WHAT IS NEEDED: Copy the lines below word for word, keeping every character, space, and line break unchanged.

AVAILABLE RECORDS:

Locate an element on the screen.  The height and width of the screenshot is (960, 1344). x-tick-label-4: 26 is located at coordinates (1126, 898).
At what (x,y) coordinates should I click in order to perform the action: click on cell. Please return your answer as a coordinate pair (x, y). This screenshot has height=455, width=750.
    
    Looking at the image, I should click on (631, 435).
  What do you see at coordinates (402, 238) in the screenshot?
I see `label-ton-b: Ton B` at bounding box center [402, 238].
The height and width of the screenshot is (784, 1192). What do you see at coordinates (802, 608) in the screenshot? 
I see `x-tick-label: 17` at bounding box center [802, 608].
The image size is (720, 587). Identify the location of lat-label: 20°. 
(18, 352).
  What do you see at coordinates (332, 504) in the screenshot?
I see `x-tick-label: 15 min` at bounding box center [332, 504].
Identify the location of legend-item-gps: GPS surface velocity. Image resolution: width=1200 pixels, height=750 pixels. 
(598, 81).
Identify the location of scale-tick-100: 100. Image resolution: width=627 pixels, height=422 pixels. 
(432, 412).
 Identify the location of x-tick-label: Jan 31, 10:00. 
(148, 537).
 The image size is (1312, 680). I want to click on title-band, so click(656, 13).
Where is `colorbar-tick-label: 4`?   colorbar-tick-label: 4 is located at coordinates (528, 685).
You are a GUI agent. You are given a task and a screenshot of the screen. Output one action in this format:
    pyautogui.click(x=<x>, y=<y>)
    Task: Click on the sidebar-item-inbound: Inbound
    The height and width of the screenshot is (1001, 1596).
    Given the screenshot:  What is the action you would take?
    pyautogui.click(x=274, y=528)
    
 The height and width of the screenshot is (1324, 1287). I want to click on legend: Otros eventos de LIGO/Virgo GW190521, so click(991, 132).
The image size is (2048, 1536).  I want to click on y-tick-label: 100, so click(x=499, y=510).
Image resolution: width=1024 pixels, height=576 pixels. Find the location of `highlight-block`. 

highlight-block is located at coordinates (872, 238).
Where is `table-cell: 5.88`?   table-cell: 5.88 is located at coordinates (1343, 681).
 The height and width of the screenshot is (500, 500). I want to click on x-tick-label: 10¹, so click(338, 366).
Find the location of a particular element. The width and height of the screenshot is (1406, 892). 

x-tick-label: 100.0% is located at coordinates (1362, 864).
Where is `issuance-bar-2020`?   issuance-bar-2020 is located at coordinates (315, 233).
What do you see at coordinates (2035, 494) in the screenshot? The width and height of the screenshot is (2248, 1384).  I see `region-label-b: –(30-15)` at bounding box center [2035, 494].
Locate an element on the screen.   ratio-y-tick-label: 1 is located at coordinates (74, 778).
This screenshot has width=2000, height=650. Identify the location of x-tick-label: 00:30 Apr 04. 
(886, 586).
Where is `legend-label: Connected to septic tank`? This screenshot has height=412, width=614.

ANSWER TO THE EXERCISE:
Locate an element on the screen.  The height and width of the screenshot is (960, 1344). x-tick-label-4: 26 is located at coordinates (1126, 898).
At what (x,y) coordinates should I click in order to perform the action: click on cell. Please return your answer as a coordinate pair (x, y). This screenshot has height=455, width=750.
    
    Looking at the image, I should click on (631, 435).
  What do you see at coordinates (402, 238) in the screenshot?
I see `label-ton-b: Ton B` at bounding box center [402, 238].
The height and width of the screenshot is (784, 1192). What do you see at coordinates (802, 608) in the screenshot? 
I see `x-tick-label: 17` at bounding box center [802, 608].
The image size is (720, 587). Identify the location of lat-label: 20°. 
(18, 352).
  What do you see at coordinates (332, 504) in the screenshot?
I see `x-tick-label: 15 min` at bounding box center [332, 504].
Identify the location of legend-item-gps: GPS surface velocity. Image resolution: width=1200 pixels, height=750 pixels. 
(598, 81).
Identify the location of scale-tick-100: 100. Image resolution: width=627 pixels, height=422 pixels. 
(432, 412).
 Identify the location of x-tick-label: Jan 31, 10:00. 
(148, 537).
 The image size is (1312, 680). I want to click on title-band, so click(656, 13).
Where is `colorbar-tick-label: 4`?   colorbar-tick-label: 4 is located at coordinates (528, 685).
You are a GUI agent. You are given a task and a screenshot of the screen. Output one action in this format:
    pyautogui.click(x=<x>, y=<y>)
    Task: Click on the sidebar-item-inbound: Inbound
    The height and width of the screenshot is (1001, 1596).
    Given the screenshot:  What is the action you would take?
    pyautogui.click(x=274, y=528)
    
 The height and width of the screenshot is (1324, 1287). I want to click on legend: Otros eventos de LIGO/Virgo GW190521, so click(991, 132).
The image size is (2048, 1536).  I want to click on y-tick-label: 100, so click(x=499, y=510).
Image resolution: width=1024 pixels, height=576 pixels. Find the location of `highlight-block`. 

highlight-block is located at coordinates (872, 238).
Where is `table-cell: 5.88`?   table-cell: 5.88 is located at coordinates (1343, 681).
 The height and width of the screenshot is (500, 500). I want to click on x-tick-label: 10¹, so click(338, 366).
Find the location of a particular element. The width and height of the screenshot is (1406, 892). 

x-tick-label: 100.0% is located at coordinates (1362, 864).
Where is `issuance-bar-2020`?   issuance-bar-2020 is located at coordinates (315, 233).
What do you see at coordinates (2035, 494) in the screenshot? The width and height of the screenshot is (2248, 1384).  I see `region-label-b: –(30-15)` at bounding box center [2035, 494].
Locate an element on the screen.   ratio-y-tick-label: 1 is located at coordinates (74, 778).
This screenshot has width=2000, height=650. Identify the location of x-tick-label: 00:30 Apr 04. 
(886, 586).
Where is `legend-label: Connected to septic tank`? This screenshot has height=412, width=614.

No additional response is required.